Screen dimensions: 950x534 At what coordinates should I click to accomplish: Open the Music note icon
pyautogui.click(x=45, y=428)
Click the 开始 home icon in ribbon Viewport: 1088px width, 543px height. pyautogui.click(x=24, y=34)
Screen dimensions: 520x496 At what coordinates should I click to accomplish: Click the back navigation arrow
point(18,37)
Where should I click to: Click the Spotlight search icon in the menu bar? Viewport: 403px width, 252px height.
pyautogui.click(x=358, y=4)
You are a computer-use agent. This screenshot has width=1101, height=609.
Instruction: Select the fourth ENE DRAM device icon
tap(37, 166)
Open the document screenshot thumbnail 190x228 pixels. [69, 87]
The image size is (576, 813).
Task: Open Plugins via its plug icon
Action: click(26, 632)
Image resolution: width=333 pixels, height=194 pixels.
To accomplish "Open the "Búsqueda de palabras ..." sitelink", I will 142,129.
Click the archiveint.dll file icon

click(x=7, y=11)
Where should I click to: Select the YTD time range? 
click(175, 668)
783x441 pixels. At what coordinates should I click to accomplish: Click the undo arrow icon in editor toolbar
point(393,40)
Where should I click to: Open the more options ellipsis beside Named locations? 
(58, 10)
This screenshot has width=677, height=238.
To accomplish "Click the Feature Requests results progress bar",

Exercise goal: Reproduce the records above exactly, from the first line through the line containing "Click the 开始", and output nothing else.

Answer for this exercise:
Screen dimensions: 950x534 At what coordinates should I click to accomplish: Open the Music note icon
pyautogui.click(x=45, y=428)
Click the 开始 home icon in ribbon Viewport: 1088px width, 543px height. pyautogui.click(x=24, y=34)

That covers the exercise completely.